# GIVEN TEXT:

- - -

Help Prevent In-Home Falls

Falls are the leading cause of injury death among individuals over 65 years of age, according to the CDC. Illnesses, medications and environmental factors can all affect strength and balance contributing to a fall. If someone you love has fallen once, there is data to suggest that 75% of those who fall, do so again within 6 months. Beginning at the age of 63, the number of deaths from falls starts to increase with dramatic increases at the age of 70. But shouldn't we expect seniors to fall as they age due to balance and strength conditions? In fact, falls are not a normal part of the aging process. They can be prevented.

Assisting Hands has some timely advice to help prevent in-home falls:

First: talk with your doctor about falls and about improving management of any medical conditions including reviewing medication types and amounts with your physician. Take your medications and follow medication dosages closely. Using medication incorrectly may lead to dizziness, so be especially aware of medication changes and talk with your doctor about symptoms. Most importantly, don't stop medications without consulting your doctor!

Ask your doctor about exercise, vestibular and balance training and increasing physical activity, a good place to start is an evaluation by a Physical Therapist and Audiologist.

- - -

[Data entries]

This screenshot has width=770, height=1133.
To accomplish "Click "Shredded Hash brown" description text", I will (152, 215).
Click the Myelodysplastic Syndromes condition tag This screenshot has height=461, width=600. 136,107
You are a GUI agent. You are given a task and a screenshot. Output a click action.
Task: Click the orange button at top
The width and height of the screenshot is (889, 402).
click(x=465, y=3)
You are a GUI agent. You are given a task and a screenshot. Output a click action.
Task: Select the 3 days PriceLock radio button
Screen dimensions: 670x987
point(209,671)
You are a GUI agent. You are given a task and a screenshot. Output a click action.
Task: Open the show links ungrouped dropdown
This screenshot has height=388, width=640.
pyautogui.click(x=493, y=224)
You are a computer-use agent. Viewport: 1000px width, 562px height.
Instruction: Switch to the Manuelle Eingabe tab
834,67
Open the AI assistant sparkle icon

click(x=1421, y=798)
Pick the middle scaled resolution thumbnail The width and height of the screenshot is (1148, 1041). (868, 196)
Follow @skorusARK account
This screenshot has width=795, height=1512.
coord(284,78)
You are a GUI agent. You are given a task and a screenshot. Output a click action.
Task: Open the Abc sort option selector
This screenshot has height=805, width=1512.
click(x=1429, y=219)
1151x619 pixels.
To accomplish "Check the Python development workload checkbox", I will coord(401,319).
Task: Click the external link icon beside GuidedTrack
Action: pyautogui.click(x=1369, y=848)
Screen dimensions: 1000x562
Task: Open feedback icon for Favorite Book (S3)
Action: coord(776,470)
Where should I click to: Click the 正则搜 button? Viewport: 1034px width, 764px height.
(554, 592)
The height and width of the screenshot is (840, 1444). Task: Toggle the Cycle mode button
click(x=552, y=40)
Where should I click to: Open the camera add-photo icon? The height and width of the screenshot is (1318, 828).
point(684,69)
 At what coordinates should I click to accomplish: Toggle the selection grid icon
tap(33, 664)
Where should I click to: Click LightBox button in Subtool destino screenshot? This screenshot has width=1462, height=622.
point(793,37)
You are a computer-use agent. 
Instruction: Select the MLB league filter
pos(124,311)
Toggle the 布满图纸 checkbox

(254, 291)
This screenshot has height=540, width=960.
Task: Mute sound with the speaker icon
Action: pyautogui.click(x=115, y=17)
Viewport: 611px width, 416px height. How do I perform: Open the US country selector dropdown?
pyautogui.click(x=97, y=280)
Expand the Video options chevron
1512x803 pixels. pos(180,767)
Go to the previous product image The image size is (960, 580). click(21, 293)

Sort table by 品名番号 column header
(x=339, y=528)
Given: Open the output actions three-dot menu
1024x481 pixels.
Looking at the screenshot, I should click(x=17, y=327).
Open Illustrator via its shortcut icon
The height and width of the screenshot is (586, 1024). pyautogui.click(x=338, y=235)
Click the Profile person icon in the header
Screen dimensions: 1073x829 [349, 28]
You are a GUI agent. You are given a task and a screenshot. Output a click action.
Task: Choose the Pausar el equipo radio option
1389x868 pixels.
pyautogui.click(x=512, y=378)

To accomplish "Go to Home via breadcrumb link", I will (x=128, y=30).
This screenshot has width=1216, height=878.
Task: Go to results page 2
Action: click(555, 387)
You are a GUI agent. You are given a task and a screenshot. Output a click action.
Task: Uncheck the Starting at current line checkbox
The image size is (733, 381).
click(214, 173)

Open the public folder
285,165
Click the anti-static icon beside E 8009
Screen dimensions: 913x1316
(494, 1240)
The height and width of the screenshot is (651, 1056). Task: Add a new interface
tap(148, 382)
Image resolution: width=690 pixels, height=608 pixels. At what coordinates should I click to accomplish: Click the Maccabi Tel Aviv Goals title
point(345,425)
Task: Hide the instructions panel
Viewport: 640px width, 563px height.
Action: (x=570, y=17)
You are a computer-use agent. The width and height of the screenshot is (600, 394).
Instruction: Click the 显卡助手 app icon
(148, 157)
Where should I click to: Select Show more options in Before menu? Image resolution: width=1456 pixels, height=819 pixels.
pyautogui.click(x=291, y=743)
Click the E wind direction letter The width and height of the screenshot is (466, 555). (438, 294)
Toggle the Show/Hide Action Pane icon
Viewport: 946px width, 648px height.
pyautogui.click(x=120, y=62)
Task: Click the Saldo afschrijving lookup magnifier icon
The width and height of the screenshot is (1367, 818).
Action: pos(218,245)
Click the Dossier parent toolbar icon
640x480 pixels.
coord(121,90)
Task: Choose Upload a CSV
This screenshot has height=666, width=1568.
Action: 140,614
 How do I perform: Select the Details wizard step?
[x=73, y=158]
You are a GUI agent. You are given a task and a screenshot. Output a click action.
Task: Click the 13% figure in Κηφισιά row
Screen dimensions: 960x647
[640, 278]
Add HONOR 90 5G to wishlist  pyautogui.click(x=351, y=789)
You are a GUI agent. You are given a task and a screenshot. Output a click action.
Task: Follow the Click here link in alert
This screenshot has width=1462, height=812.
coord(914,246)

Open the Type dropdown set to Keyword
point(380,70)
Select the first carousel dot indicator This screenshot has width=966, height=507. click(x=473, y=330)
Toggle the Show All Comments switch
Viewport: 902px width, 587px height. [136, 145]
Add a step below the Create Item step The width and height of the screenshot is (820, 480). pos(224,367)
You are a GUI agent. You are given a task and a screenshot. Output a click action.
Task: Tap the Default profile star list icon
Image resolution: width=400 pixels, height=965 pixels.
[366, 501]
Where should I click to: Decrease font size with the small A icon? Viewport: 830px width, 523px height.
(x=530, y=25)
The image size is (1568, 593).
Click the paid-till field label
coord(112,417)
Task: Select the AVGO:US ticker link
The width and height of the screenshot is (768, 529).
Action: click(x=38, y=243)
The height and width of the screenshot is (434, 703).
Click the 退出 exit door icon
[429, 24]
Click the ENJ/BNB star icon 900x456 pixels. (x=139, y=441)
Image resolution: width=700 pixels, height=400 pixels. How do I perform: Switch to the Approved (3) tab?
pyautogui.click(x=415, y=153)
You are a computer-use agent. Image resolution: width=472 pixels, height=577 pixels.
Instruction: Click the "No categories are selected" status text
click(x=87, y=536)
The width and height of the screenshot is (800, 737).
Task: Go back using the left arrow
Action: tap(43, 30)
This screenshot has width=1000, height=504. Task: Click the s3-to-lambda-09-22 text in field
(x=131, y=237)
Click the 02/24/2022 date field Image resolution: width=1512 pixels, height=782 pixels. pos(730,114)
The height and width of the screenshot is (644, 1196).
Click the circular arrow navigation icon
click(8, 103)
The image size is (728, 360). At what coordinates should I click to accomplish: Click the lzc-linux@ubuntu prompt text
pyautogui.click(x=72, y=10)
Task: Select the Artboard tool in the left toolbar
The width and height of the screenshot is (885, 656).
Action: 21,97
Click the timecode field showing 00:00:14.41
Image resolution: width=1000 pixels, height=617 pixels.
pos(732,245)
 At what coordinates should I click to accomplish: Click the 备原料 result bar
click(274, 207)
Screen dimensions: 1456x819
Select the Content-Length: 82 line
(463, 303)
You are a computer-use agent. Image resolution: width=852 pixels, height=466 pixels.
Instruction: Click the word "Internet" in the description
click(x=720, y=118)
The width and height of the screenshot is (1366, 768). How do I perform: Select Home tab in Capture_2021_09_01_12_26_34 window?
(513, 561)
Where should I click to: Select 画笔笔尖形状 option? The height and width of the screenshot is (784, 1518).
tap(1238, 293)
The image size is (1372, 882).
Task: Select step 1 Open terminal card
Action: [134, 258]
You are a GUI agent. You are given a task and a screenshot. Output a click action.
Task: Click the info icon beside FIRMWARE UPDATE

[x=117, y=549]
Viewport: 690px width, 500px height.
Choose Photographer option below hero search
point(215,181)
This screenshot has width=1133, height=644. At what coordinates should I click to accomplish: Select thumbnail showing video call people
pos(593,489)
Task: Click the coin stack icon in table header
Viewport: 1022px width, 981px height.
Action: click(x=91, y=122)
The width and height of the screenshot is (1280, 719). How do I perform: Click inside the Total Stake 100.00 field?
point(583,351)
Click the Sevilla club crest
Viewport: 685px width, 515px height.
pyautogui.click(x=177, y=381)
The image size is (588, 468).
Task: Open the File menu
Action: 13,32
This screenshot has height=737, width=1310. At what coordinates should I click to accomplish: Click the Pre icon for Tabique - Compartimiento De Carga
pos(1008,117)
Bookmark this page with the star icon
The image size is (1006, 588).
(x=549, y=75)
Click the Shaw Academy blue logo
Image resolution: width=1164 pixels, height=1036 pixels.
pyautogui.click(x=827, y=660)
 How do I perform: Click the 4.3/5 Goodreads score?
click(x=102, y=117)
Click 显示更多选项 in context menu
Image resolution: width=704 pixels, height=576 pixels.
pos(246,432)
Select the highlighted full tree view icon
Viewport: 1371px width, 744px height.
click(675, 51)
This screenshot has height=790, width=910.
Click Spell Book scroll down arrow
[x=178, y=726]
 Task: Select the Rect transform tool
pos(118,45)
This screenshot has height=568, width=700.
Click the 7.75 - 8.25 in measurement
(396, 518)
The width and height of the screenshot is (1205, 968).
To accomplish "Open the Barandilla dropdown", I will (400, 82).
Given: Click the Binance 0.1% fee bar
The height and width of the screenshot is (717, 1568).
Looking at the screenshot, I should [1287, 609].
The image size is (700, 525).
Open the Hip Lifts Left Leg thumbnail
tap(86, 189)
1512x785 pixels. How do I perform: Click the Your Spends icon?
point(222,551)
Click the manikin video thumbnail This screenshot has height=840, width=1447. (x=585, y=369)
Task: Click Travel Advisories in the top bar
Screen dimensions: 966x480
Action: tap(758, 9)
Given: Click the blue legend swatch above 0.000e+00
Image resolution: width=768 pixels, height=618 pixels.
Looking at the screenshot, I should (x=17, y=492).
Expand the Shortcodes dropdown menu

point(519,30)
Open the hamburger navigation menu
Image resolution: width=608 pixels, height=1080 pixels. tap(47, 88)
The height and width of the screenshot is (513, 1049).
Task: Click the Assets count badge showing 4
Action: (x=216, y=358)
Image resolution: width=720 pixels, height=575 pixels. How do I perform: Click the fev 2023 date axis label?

- - -

# TASK BRIEF:
Proceed with the text on preventing in-home falls, starting right after its last sentence. The data entries were drawn from a separate source and are unrelated to the text on fall prevention.

# ANSWER SECTION:
Second: Be sure your home is as safe as possible by changing adverse environmental factors.

Take some practical steps such as:

  • Wear shoes with nonskid soles (not house slippers or sandals).
  • Be sure your home is well lit in the kitchen, bathroom, bedroom and stairways so that you can see things you might trip over and use night lights in your bedroom, bathroom, hallways and stairways.
  • Remove throw rugs and tack down loose carpet edges.
  • Keep your floor clear, and remove electrical cords across pathways.
  • Install grab bars in your bathtub, shower and toilet area.
  • Install handrails on both sides of stairways.
  • Don't climb on stools and stepladders. Get someone else to help with jobs that call for climbing, such as a caregiver.
  • Keep your floor clean of liquids and don't wax your floors.

Third: Think about home care, especially if you have fallen before and have trouble getting out of bed or up from a chair. You may want to consider an in-home caregiver to help with transfers, climbing and walking (the cost of a caregiver is typically 1/3 the cost of a nursing home.) Or you may want to talk with a Physical Therapist about starting a strengthening program and home safety screen.

Illnesses, medications and environmental factors can all affect strength and balance contributing to a fall. The best predictor of a future fall is a history of falls. Talk with your doctor, begin exercising with professional guidance and consider hiring a caregiver from Assisting Hands to help with risky tasks.